Check out this article for a nice explanation about KNN and how to choose the right k value
Hope this helps,
- ctrl <- trainControl(method=“repeatedcv”,repeats = 3)
This is the train control fucntion of Caret package. Here we choose repeated cross validation. Repeated 3 means we do everything 3 times for consistency. The number of folds here is omitted, and indicates in how many parts we split the data. The default is 10 folds. In my opinion for roughly 100 samples in this case 10 fold is too high (we only validate ~10 samples each time!). I would suggest using 3CV or 5 CV:
trainControl( method = “repeatedcv”, number = 3, repeats = 5, classProbs = TRUE)
- knnFit <- train(Species ~ ., data = training, method = “knn”, trControl = ctrl, preProcess = c(“center”,“scale”),tuneLength = 20)
In the Caret train function you can specify tuneLength, which is a parameter that uses the parameter(s) default. This is a Caret feature.I think that for kNN, it starts in k=5 and it continues in increments of 2: k = 5, 7, 9, 11, etc… When the cross validation is performed, caret displays the best option for all the parameter values tested.
Hope this helps
It is inappropriate to say which k value suits best without looking at the data. If training samples of similar classes form clusters, then using k value from 1 to 10 will achieve good accuracy. If data is randomly distributed then one cannot say which k value will give the best results. In such cases, you need to find it by performing an empirical analysis.

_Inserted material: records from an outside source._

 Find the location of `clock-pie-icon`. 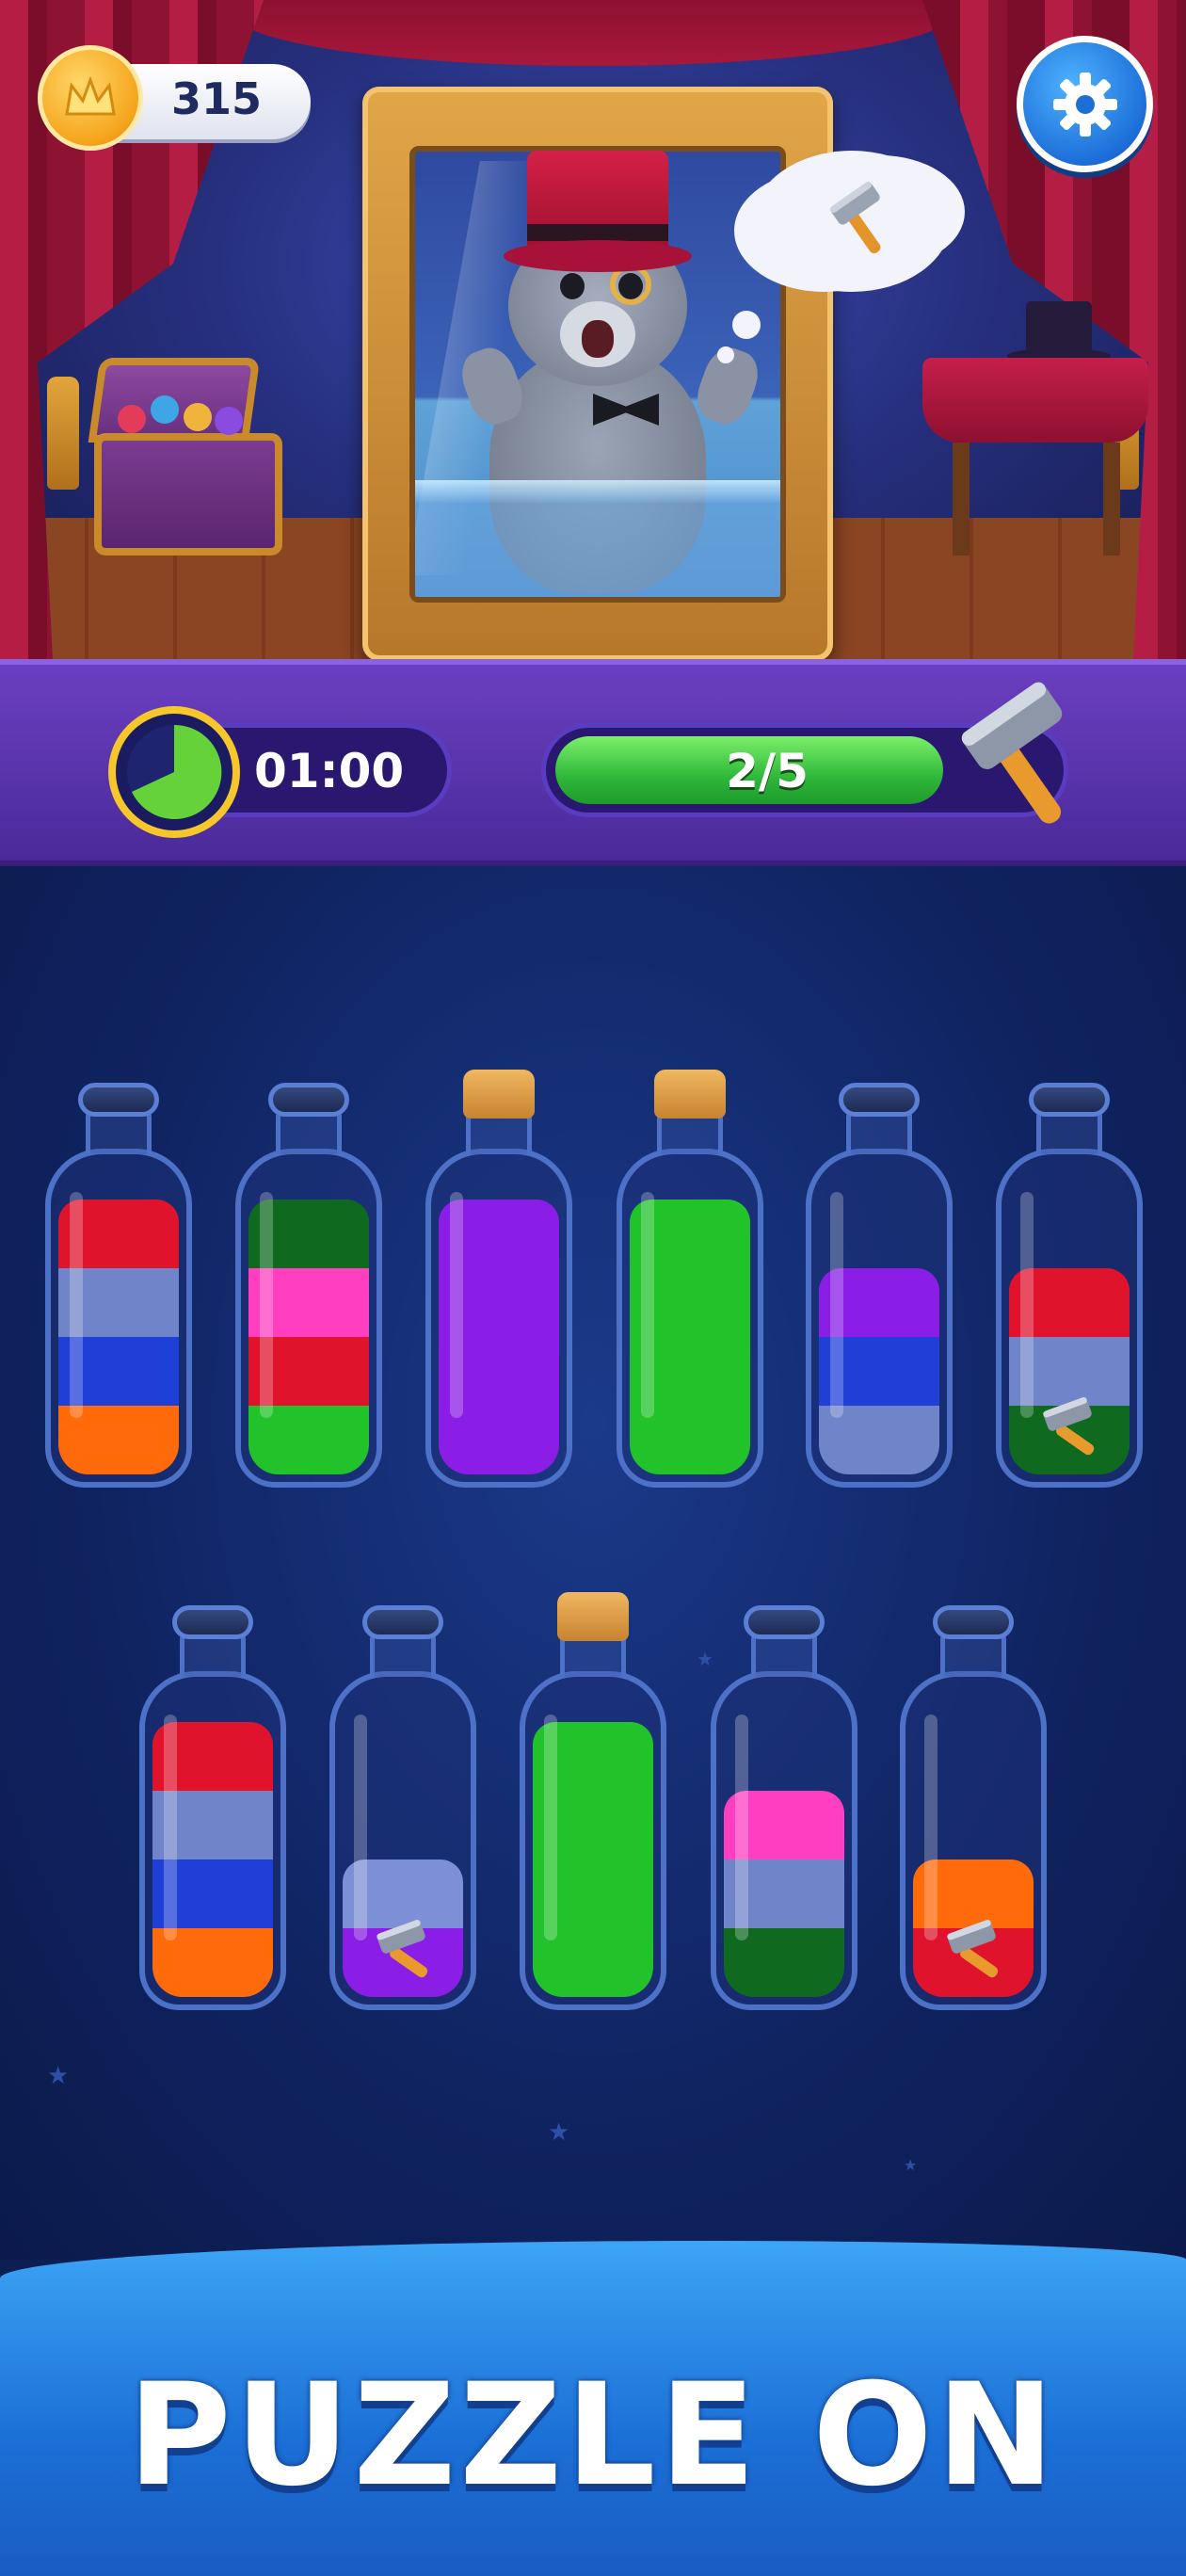

clock-pie-icon is located at coordinates (174, 772).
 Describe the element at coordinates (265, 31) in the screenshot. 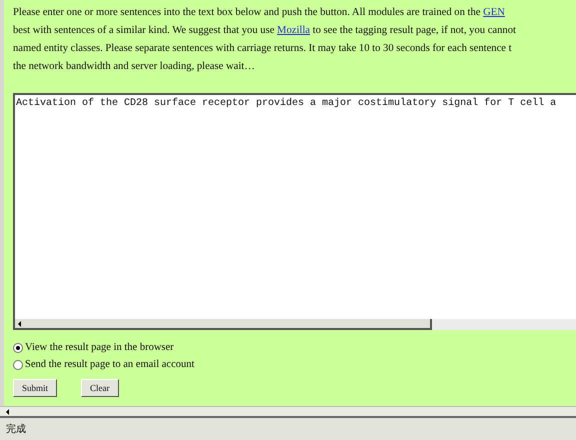

I see `instruction-text: best with sentences of a similar kind. We suggest that you use Mozilla to see the tagging result page, if not, you cannot` at that location.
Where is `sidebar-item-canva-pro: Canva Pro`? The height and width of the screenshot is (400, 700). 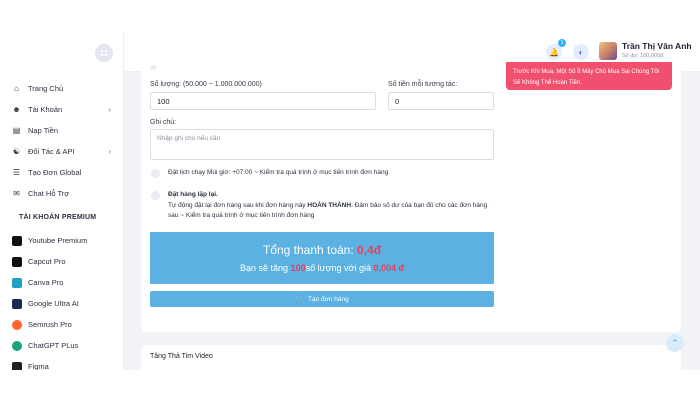 sidebar-item-canva-pro: Canva Pro is located at coordinates (62, 282).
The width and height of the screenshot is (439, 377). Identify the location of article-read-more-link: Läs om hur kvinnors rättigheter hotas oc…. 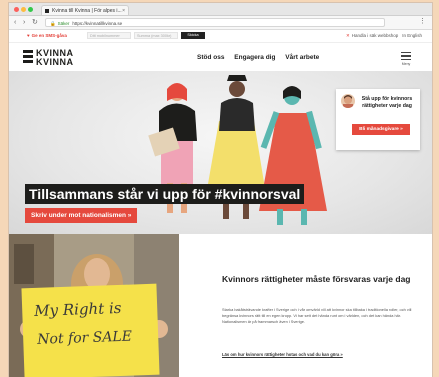
(282, 354).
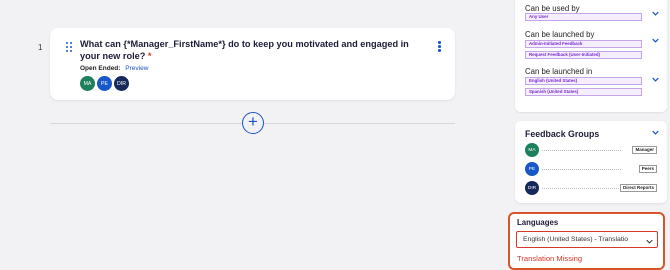  Describe the element at coordinates (584, 55) in the screenshot. I see `tag-request-feedback: Request Feedback (User-Initiated)` at that location.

Rather than focusing on finding suitable k value, use some techniques like SVD and PCA to transform the data. Then believe me KNN or SVM can classify the data very efficiently.
set.seed(123) ctrl=trainControl(method = "cv",number=3) knnfit=train(default.payment.next.month ~., data=training_set, method="knn", preProcess = c("center","scale"), trcontrol=ctrl, tuneLength=5)
Something is wrong; all the Kappa metric values are missing:
Min. : NA Min. : NA
1st Qu.: NA 1st Qu.: NA
Median : NA Median : NA
Mean :NaN Mean :NaN
3rd Qu.: NA 3rd Qu.: NA
Max. : NA Max. : NA
NA’s :1 NA’s :1
can any one help me with this ?
In this case, isn’t it advisable or prudent to choose 4 instead?